- What needs to be done
Repeat the records below exactly, line for line.

(Records from a collection)

·····

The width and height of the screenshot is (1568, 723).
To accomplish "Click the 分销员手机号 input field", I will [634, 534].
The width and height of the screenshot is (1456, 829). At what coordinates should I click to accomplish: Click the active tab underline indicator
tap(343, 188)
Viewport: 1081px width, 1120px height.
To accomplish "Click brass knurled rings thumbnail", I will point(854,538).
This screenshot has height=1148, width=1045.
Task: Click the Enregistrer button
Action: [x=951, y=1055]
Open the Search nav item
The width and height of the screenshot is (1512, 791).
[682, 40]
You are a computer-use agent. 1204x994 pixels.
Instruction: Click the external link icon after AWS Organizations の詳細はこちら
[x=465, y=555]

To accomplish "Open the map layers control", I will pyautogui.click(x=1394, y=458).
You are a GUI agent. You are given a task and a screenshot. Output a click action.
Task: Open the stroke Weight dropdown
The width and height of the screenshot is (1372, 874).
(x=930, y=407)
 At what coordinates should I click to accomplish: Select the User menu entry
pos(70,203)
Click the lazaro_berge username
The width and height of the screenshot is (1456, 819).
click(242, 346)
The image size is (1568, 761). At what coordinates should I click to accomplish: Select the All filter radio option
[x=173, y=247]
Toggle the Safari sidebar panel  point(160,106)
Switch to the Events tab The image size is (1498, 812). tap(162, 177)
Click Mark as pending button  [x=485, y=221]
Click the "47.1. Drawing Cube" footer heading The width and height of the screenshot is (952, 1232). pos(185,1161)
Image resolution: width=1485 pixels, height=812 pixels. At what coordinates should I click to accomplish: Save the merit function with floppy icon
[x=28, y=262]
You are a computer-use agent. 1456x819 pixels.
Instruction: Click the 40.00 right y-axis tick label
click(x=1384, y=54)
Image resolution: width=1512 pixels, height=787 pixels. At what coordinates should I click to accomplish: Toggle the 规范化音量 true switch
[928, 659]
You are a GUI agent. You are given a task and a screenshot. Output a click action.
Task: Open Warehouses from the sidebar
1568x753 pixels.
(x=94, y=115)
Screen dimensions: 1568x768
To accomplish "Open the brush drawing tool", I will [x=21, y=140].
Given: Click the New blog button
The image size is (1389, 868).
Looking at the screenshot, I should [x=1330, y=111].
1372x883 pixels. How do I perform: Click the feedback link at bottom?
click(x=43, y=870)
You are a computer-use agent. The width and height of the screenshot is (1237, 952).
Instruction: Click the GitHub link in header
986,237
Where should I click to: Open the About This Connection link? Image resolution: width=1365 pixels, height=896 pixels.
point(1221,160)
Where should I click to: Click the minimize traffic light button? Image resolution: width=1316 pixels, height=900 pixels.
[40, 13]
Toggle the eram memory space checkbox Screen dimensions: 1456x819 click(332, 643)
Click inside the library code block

·····

- Solution to this exercise
The width and height of the screenshot is (1568, 723).
To accomplish "Click the 分销员手机号 input field", I will [634, 534].
The width and height of the screenshot is (1456, 829). At what coordinates should I click to accomplish: Click the active tab underline indicator
tap(343, 188)
Viewport: 1081px width, 1120px height.
To accomplish "Click brass knurled rings thumbnail", I will point(854,538).
This screenshot has height=1148, width=1045.
Task: Click the Enregistrer button
Action: [x=951, y=1055]
Open the Search nav item
The width and height of the screenshot is (1512, 791).
[682, 40]
You are a computer-use agent. 1204x994 pixels.
Instruction: Click the external link icon after AWS Organizations の詳細はこちら
[x=465, y=555]

To accomplish "Open the map layers control", I will pyautogui.click(x=1394, y=458).
You are a GUI agent. You are given a task and a screenshot. Output a click action.
Task: Open the stroke Weight dropdown
The width and height of the screenshot is (1372, 874).
(x=930, y=407)
 At what coordinates should I click to accomplish: Select the User menu entry
pos(70,203)
Click the lazaro_berge username
The width and height of the screenshot is (1456, 819).
click(242, 346)
The image size is (1568, 761). At what coordinates should I click to accomplish: Select the All filter radio option
[x=173, y=247]
Toggle the Safari sidebar panel  point(160,106)
Switch to the Events tab The image size is (1498, 812). tap(162, 177)
Click Mark as pending button  [x=485, y=221]
Click the "47.1. Drawing Cube" footer heading The width and height of the screenshot is (952, 1232). pos(185,1161)
Image resolution: width=1485 pixels, height=812 pixels. At what coordinates should I click to accomplish: Save the merit function with floppy icon
[x=28, y=262]
You are a computer-use agent. 1456x819 pixels.
Instruction: Click the 40.00 right y-axis tick label
click(x=1384, y=54)
Image resolution: width=1512 pixels, height=787 pixels. At what coordinates should I click to accomplish: Toggle the 规范化音量 true switch
[928, 659]
You are a GUI agent. You are given a task and a screenshot. Output a click action.
Task: Open Warehouses from the sidebar
1568x753 pixels.
(x=94, y=115)
Screen dimensions: 1568x768
To accomplish "Open the brush drawing tool", I will [x=21, y=140].
Given: Click the New blog button
The image size is (1389, 868).
Looking at the screenshot, I should [x=1330, y=111].
1372x883 pixels. How do I perform: Click the feedback link at bottom?
click(x=43, y=870)
You are a computer-use agent. The width and height of the screenshot is (1237, 952).
Instruction: Click the GitHub link in header
986,237
Where should I click to: Open the About This Connection link? Image resolution: width=1365 pixels, height=896 pixels.
point(1221,160)
Where should I click to: Click the minimize traffic light button? Image resolution: width=1316 pixels, height=900 pixels.
[40, 13]
Toggle the eram memory space checkbox Screen dimensions: 1456x819 click(332, 643)
Click inside the library code block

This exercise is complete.